Tencent AI lab,
Soochow University,
Zhejiang University,
Renmin University of China,
Nanyang Technological University,
Toyota Technological Institute at Chicago
arXiv
(2023)
FactualityBenchmark
📝 Paper Summary
Hallucination surveyFactuality evaluation
This survey provides a comprehensive taxonomy of hallucinations in Large Language Models (LLMs), distinguishing them from traditional NLG errors, and reviews current detection, explanation, and mitigation strategies.
Core Problem
Large Language Models frequently generate content that conflicts with user input, previous context, or established facts, undermining their reliability in real-world applications.
Why it matters:
LLMs are trained on massive, uncurated web data containing fabricated or biased information, making hallucinations hard to eliminate at the source
The versatility of LLMs across tasks and domains makes comprehensive evaluation and mitigation significantly harder than in task-specific models
Hallucinations in critical fields like medicine or law can lead to tangible real-life risks due to the imperceptibility of highly plausible but false errors
Concrete Example:When asked about the mother of Afonso II, an LLM might confidently answer 'Queen Urraca of Castile' instead of the correct 'Dulce Berenguer of Barcelona', presenting a fact-conflicting hallucination that misleads users.
Key Novelty
LLM-Specific Hallucination Taxonomy
Redefines hallucination for the LLM era by categorizing it into three distinct types: input-conflicting, context-conflicting, and fact-conflicting
Differentiates hallucination from other common LLM issues like ambiguity, incompleteness, bias, and under-informativeness
Architecture
Organization of the survey paper, mapping out the lifecycle of LLMs and where hallucinations can be introduced and addressed
Evaluation Highlights
The paper is a survey and does not propose a new model or report novel experimental results; it aggregates existing benchmarks.

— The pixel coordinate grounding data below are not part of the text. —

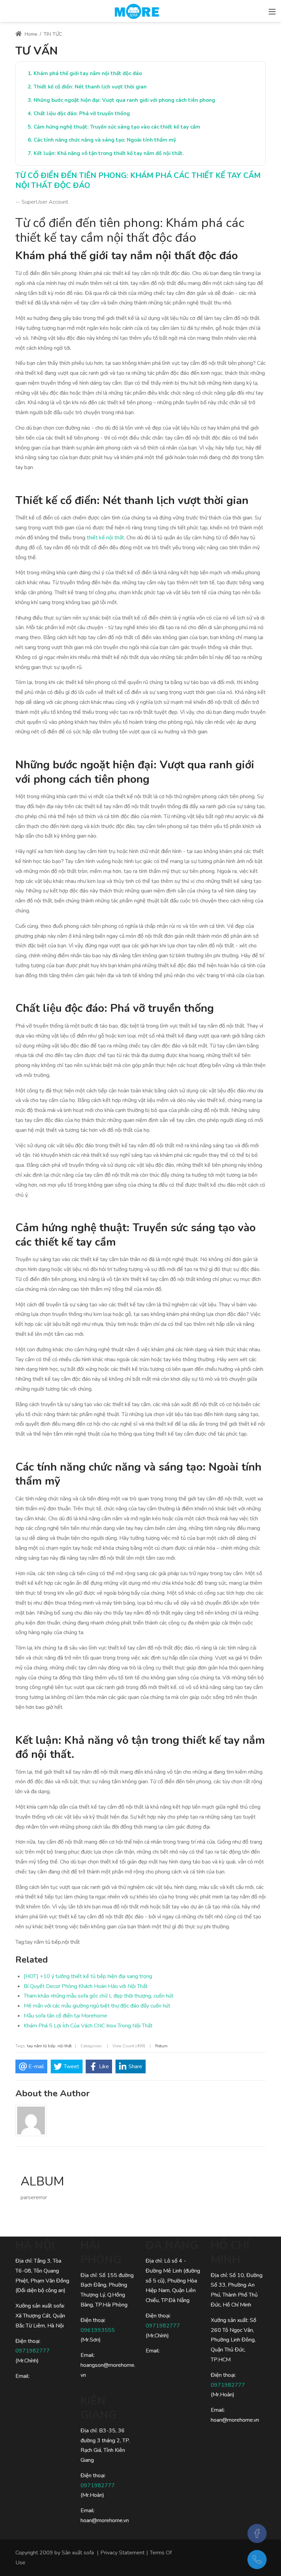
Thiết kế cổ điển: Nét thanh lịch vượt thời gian (90, 86)
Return (161, 2046)
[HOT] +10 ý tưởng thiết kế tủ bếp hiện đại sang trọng (88, 1976)
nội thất (65, 2046)
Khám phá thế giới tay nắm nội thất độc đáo (88, 73)
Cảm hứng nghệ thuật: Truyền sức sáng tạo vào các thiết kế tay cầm (117, 126)
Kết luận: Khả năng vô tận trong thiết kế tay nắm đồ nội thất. (109, 153)
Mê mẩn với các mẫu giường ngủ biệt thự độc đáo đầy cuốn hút (97, 2006)
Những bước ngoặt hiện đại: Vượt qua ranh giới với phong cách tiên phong (124, 100)
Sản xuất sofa (78, 2552)
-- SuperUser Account (41, 202)
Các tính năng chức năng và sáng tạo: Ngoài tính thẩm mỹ (105, 139)
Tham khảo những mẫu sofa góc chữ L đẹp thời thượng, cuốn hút (98, 1996)
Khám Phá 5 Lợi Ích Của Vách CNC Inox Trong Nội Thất (88, 2025)
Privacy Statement (122, 2552)
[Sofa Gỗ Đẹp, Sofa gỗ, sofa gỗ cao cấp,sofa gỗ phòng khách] (136, 10)
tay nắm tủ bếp (41, 2046)
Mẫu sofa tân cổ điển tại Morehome (65, 2016)
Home (30, 34)
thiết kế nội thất (105, 537)
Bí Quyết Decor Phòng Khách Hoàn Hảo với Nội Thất (86, 1986)
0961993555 (98, 2330)
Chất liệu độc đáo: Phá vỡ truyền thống (82, 113)
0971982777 (32, 2351)
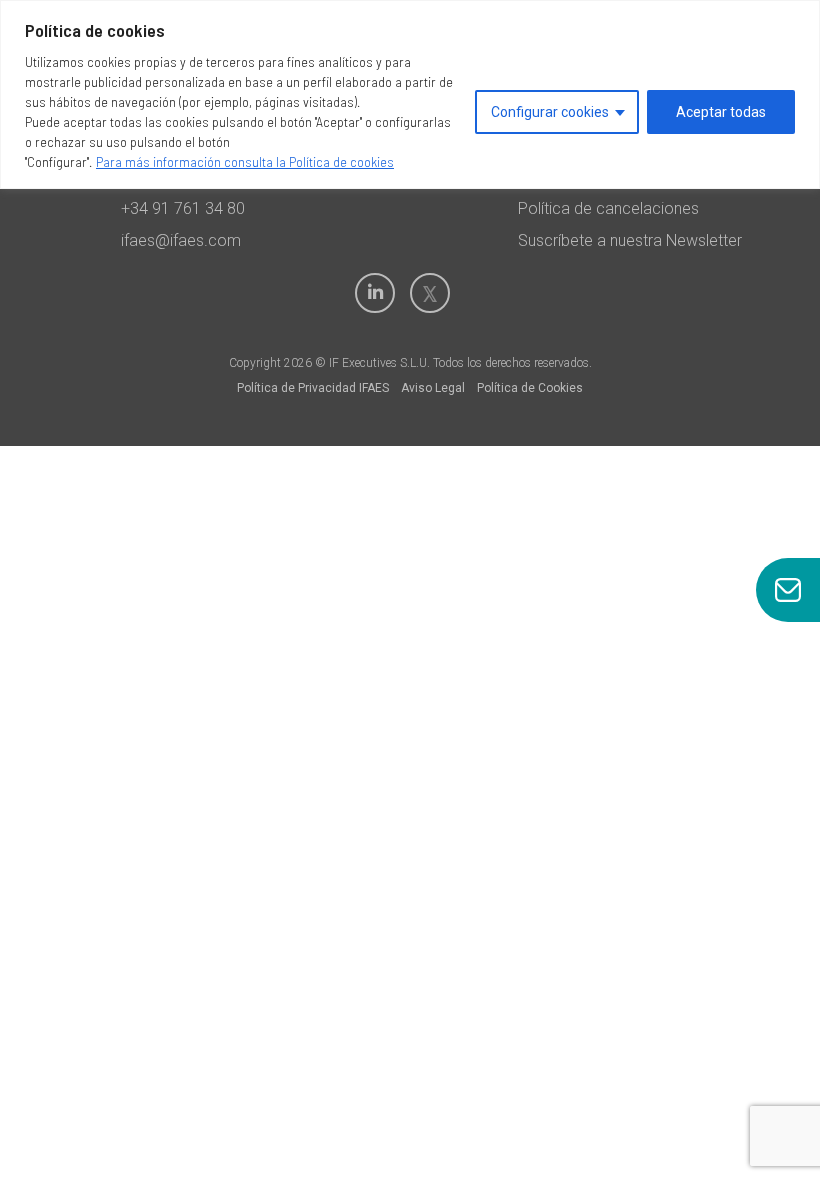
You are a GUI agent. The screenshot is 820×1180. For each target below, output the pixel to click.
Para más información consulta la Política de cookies (245, 161)
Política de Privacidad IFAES (313, 388)
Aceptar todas (721, 112)
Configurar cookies (550, 112)
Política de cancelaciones (608, 208)
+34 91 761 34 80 (183, 208)
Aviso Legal (433, 388)
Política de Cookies (530, 388)
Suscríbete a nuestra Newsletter (630, 240)
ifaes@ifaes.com (181, 240)
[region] (410, 94)
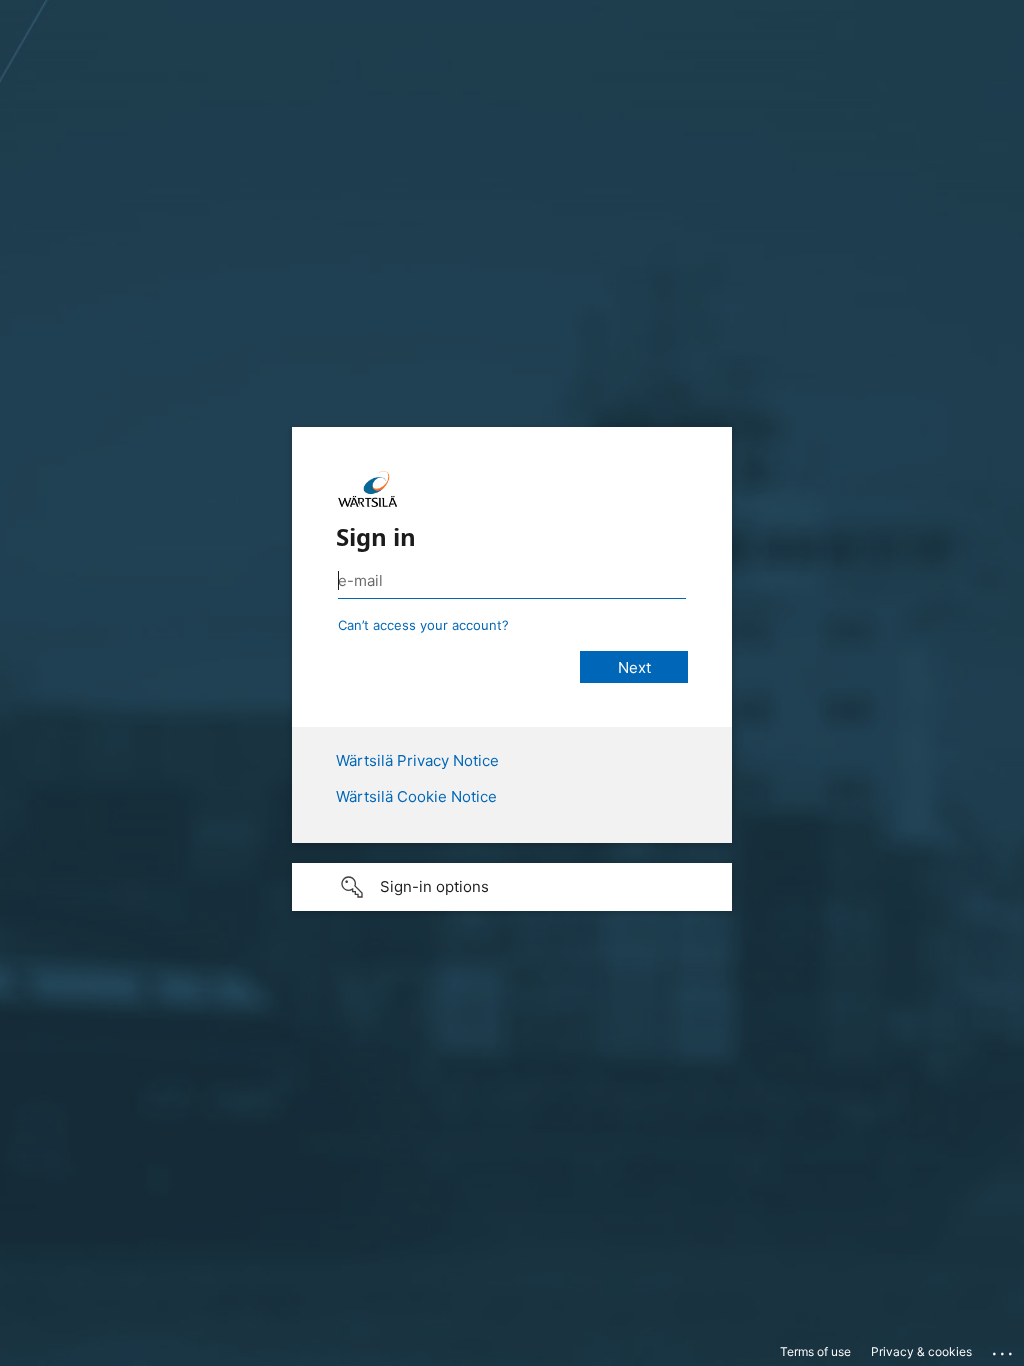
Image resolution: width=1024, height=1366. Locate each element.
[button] (512, 887)
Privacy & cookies (921, 1351)
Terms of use (815, 1351)
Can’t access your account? (423, 625)
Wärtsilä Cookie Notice (416, 796)
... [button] (1004, 1349)
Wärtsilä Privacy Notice (417, 760)
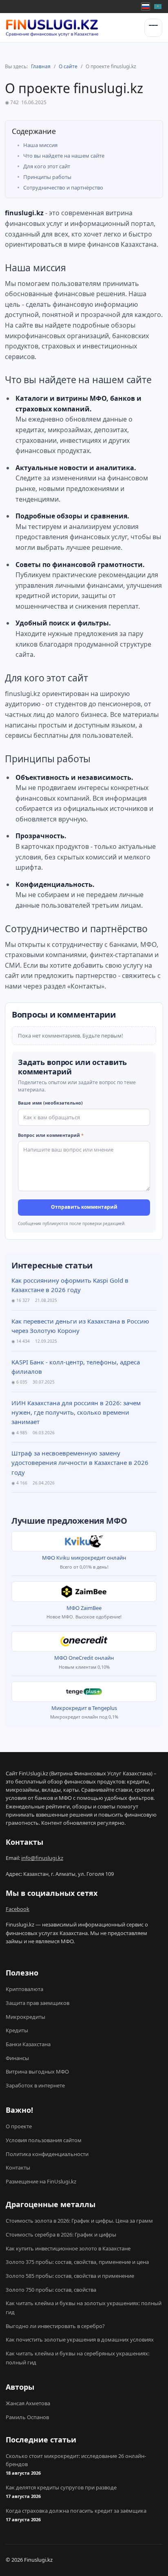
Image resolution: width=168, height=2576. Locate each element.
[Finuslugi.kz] (52, 27)
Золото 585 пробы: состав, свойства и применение (70, 2275)
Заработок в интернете (35, 2085)
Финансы (17, 2058)
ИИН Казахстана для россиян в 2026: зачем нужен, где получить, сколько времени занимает (76, 1412)
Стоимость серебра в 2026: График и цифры (61, 2234)
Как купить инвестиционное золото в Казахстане (68, 2248)
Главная (41, 66)
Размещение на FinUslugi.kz (41, 2181)
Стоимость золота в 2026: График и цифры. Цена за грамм (79, 2220)
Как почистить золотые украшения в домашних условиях (80, 2340)
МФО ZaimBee (84, 1608)
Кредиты (17, 2030)
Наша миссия (40, 145)
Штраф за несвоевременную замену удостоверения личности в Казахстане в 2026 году (79, 1462)
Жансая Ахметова (28, 2403)
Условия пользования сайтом (44, 2140)
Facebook (17, 1909)
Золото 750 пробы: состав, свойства (51, 2289)
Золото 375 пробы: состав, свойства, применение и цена (77, 2262)
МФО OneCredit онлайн (84, 1657)
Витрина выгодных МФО (37, 2072)
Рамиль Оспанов (27, 2417)
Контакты (18, 2168)
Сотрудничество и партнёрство (63, 187)
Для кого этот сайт (46, 166)
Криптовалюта (24, 1989)
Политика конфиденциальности (47, 2154)
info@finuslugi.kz (42, 1858)
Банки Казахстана (28, 2044)
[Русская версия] (145, 6)
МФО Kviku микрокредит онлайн (84, 1557)
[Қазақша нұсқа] (157, 6)
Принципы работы (47, 177)
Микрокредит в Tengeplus (84, 1708)
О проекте (19, 2126)
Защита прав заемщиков (37, 2003)
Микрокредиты (25, 2016)
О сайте (68, 66)
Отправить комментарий (84, 1206)
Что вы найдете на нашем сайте (63, 155)
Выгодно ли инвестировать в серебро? (55, 2326)
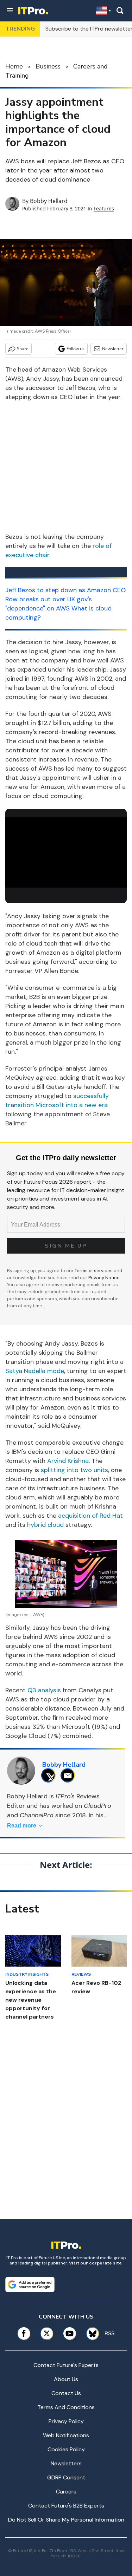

Provides a taxonomy of evaluation benchmarks and analyzes existing approaches for mitigation.
Discusses unique challenges posed by massive training data, versatility, and error imperceptibility in LLMs.
Breakthrough Assessment
7/10
A timely and comprehensive survey that clarifies definitions and categorizations in a rapidly evolving field, though it aggregates existing knowledge rather than proposing a new technical method.
⚙️ Technical Details
Problem Definition
Setting: Survey and taxonomy of Hallucination in Large Language Models
Inputs: Literature on LLM hallucination
Outputs: Taxonomy, analysis of methods, and future directions
The paper is a survey; it provides an open-source repository (https://github.com/HillZhang1999/llm-hallucination-survey) containing the list of papers and resources discussed.
📊 Experiments & Results
Evaluation Setup
Review of existing benchmarks and evaluation protocols
Metrics:
Statistical methodology: Not explicitly reported in the paper
Main Takeaways
Hallucinations in LLMs are distinct from traditional NLG errors due to massive uncurated training data and the versatility of the models.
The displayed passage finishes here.